**Assignment**
Looking at the records below, please work out how many lines contain the word "computer" and give the number alone.

Top of Exercise data

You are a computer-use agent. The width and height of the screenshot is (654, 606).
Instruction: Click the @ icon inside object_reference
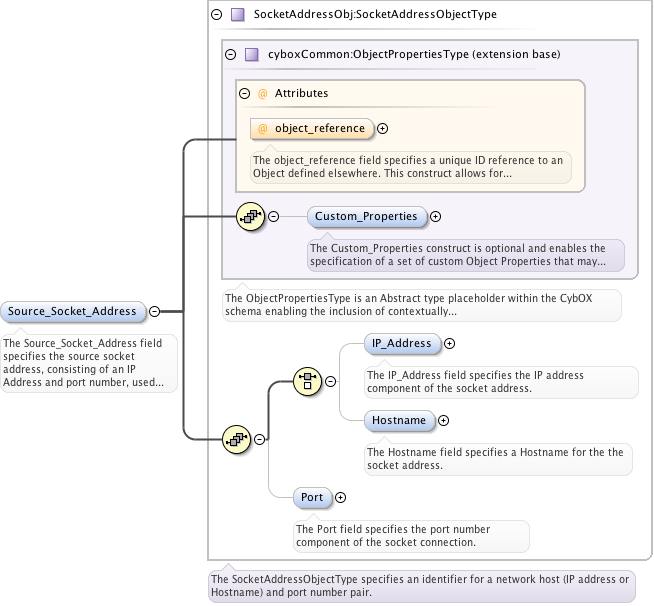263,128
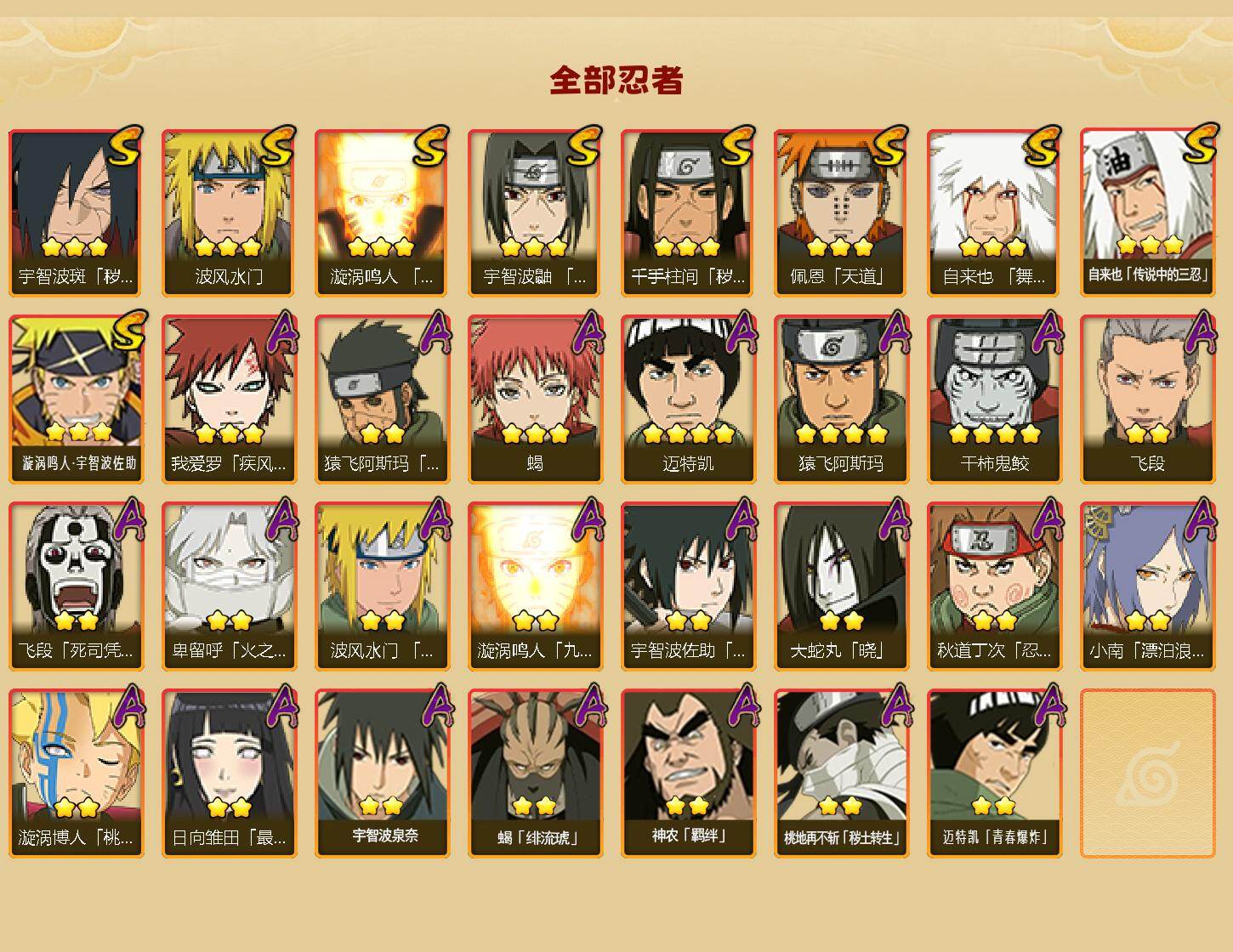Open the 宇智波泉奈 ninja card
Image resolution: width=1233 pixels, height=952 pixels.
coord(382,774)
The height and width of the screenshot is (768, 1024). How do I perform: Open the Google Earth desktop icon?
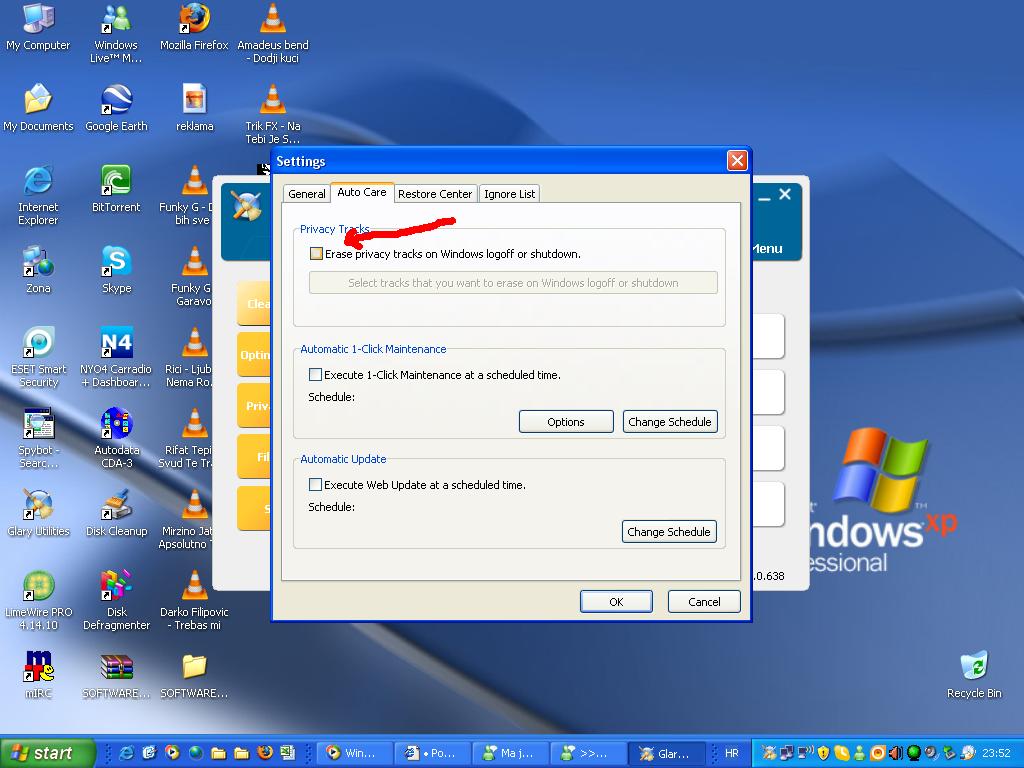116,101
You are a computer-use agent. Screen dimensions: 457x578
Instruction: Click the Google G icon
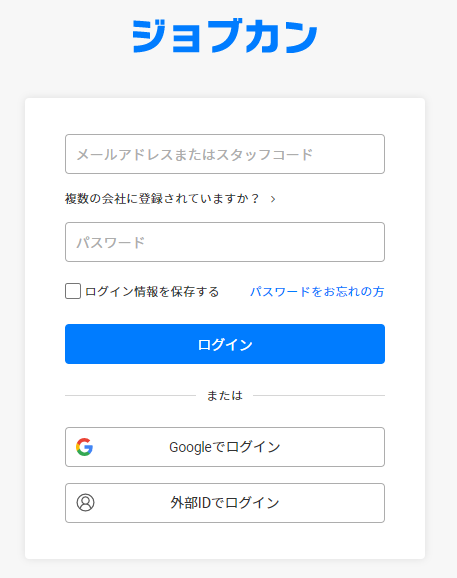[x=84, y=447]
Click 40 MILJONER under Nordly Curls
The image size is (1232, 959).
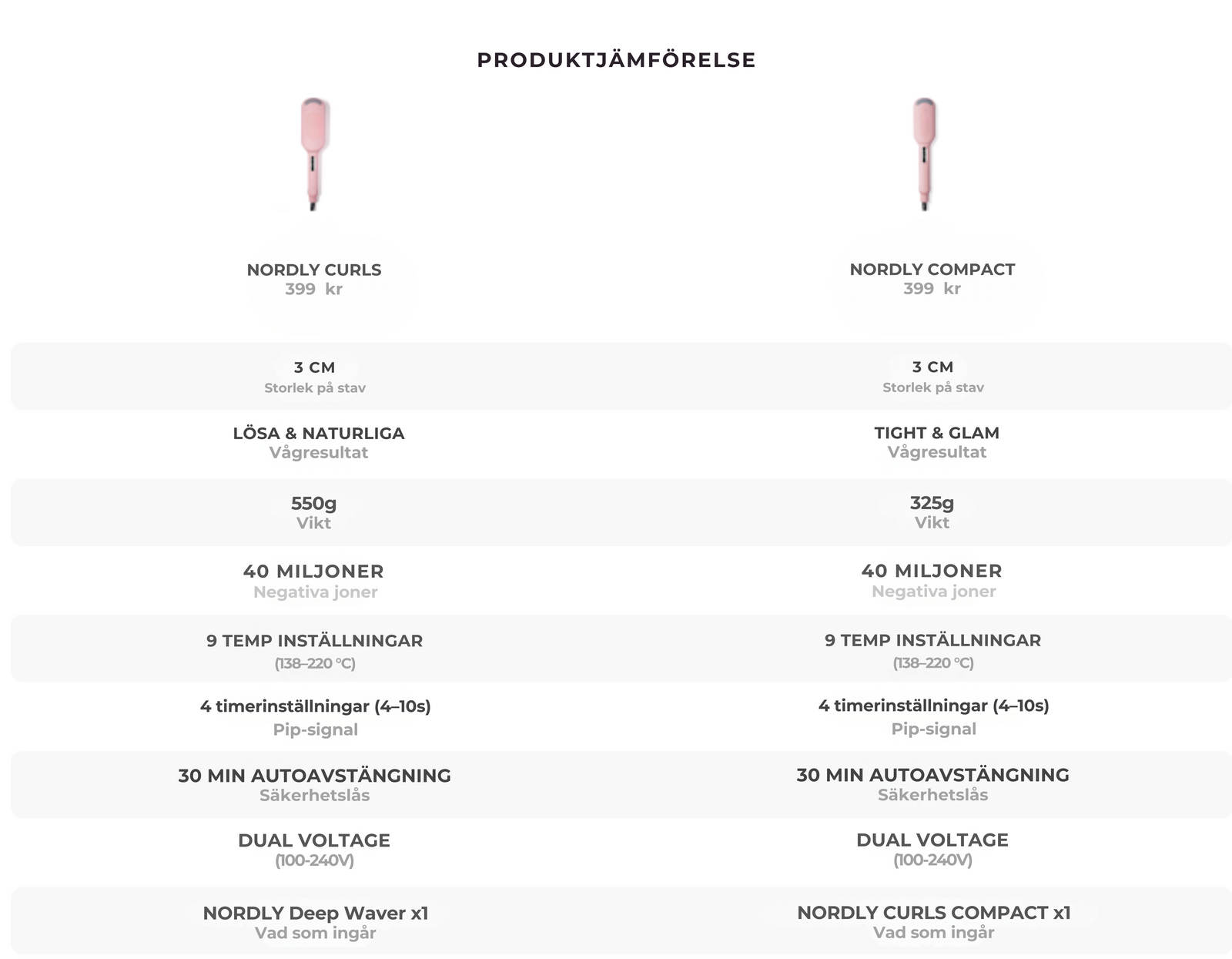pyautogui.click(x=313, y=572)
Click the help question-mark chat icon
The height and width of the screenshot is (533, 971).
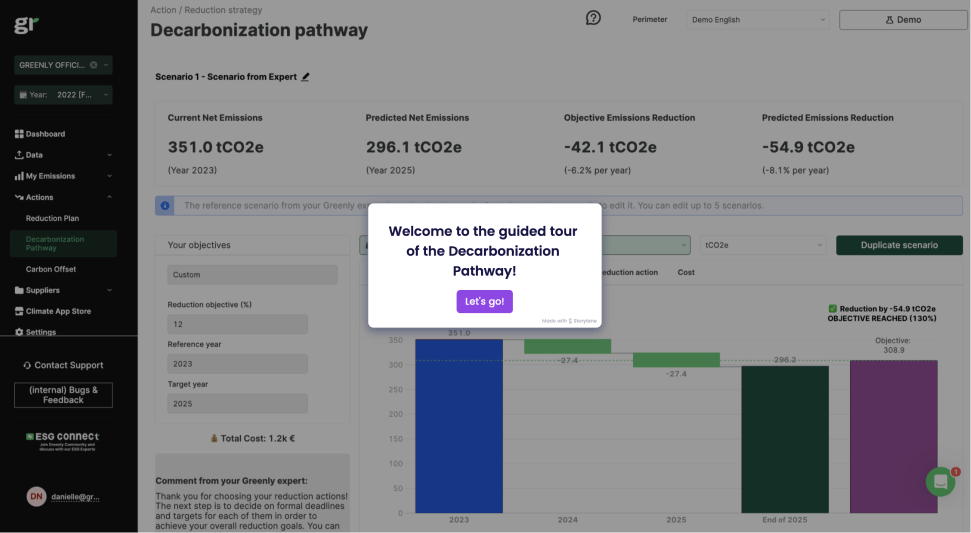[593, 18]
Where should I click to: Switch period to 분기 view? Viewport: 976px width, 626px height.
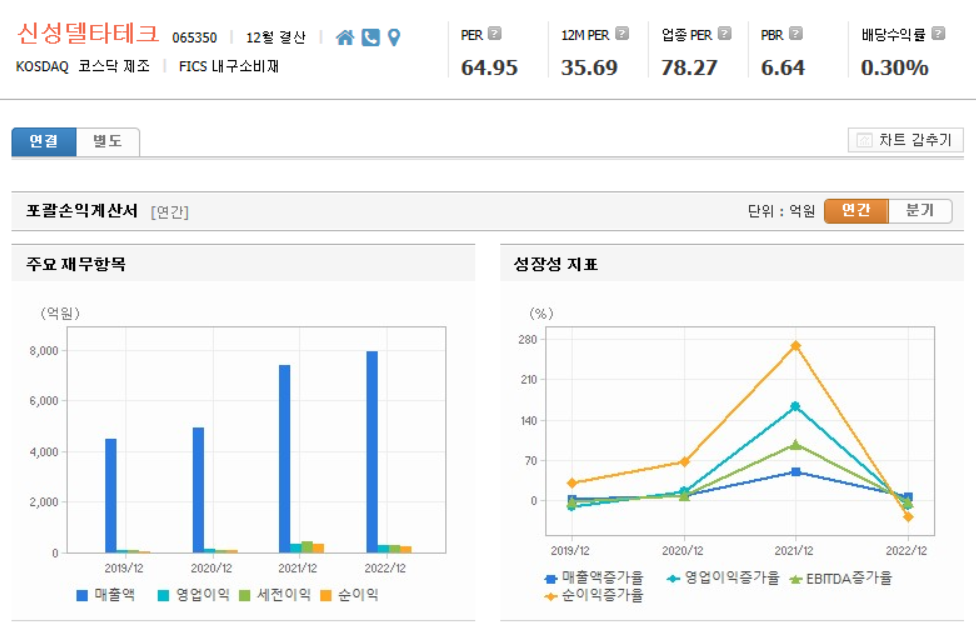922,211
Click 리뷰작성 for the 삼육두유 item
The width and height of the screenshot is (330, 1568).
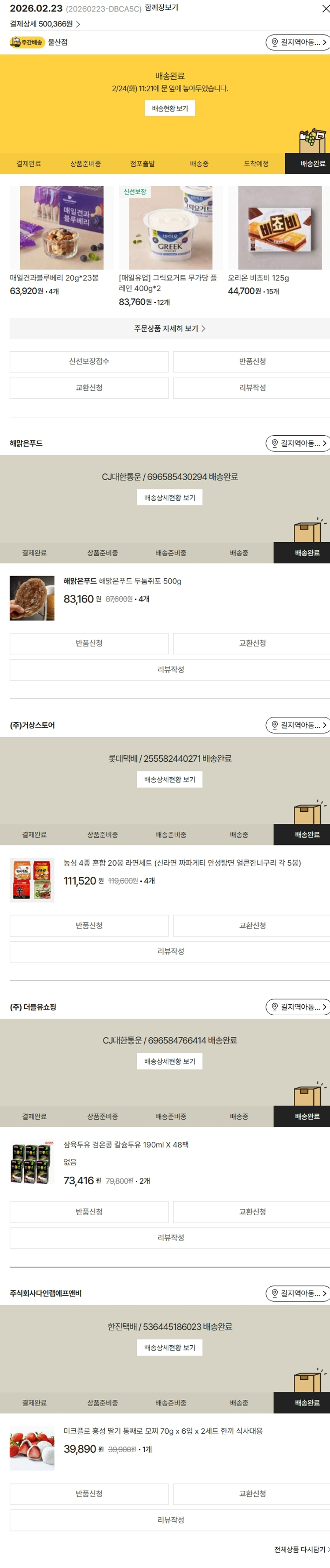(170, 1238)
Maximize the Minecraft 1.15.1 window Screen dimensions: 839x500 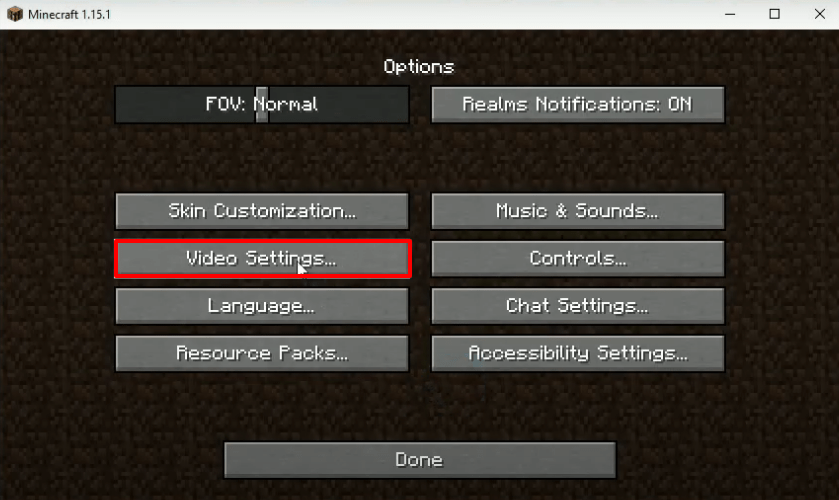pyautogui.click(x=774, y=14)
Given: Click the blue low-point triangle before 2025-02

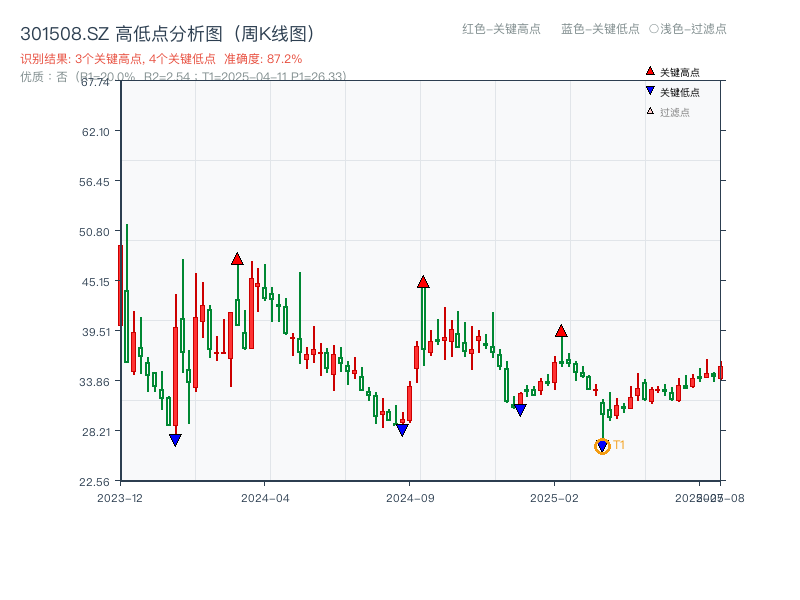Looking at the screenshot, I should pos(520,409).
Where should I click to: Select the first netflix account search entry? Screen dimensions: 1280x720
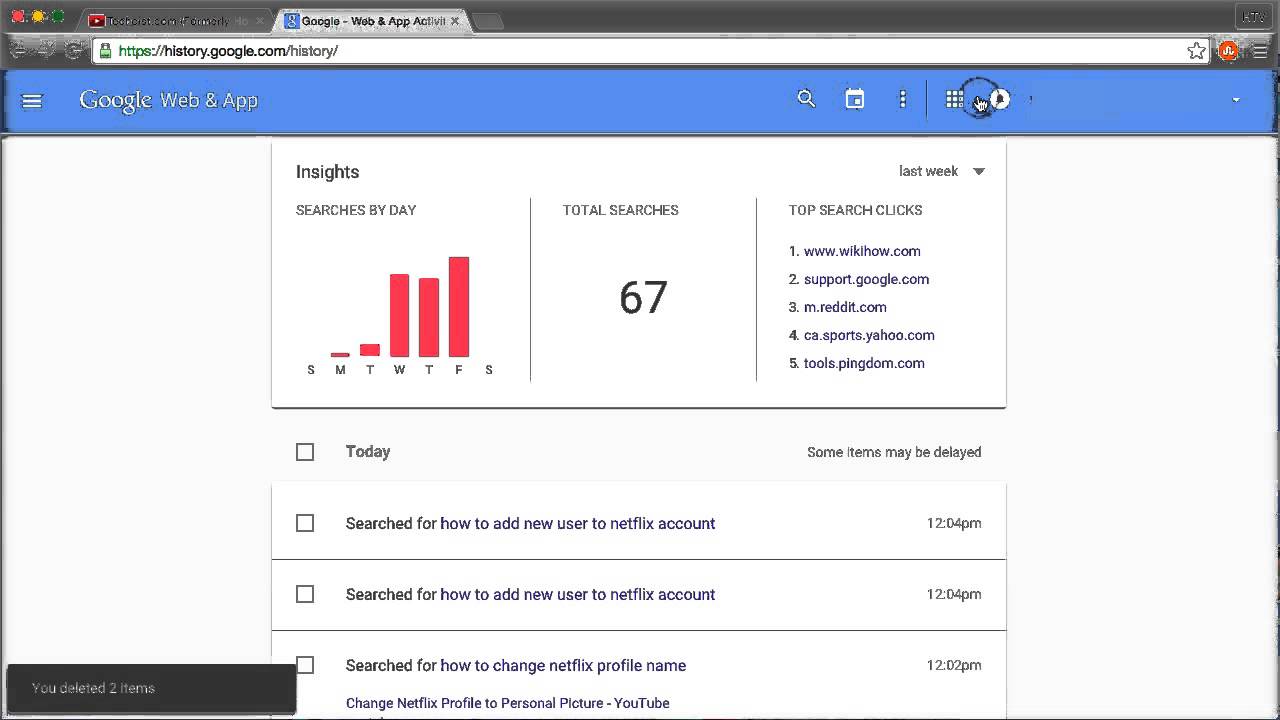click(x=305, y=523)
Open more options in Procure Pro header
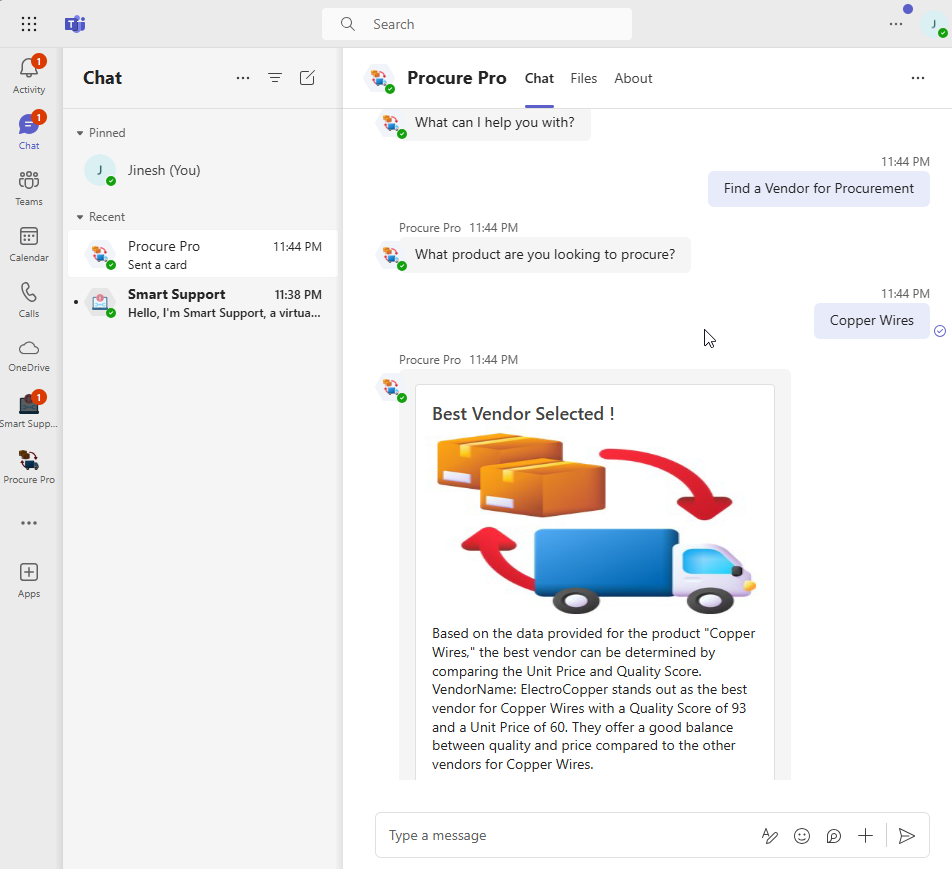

Bottom of Exercise data

**Written answer**
2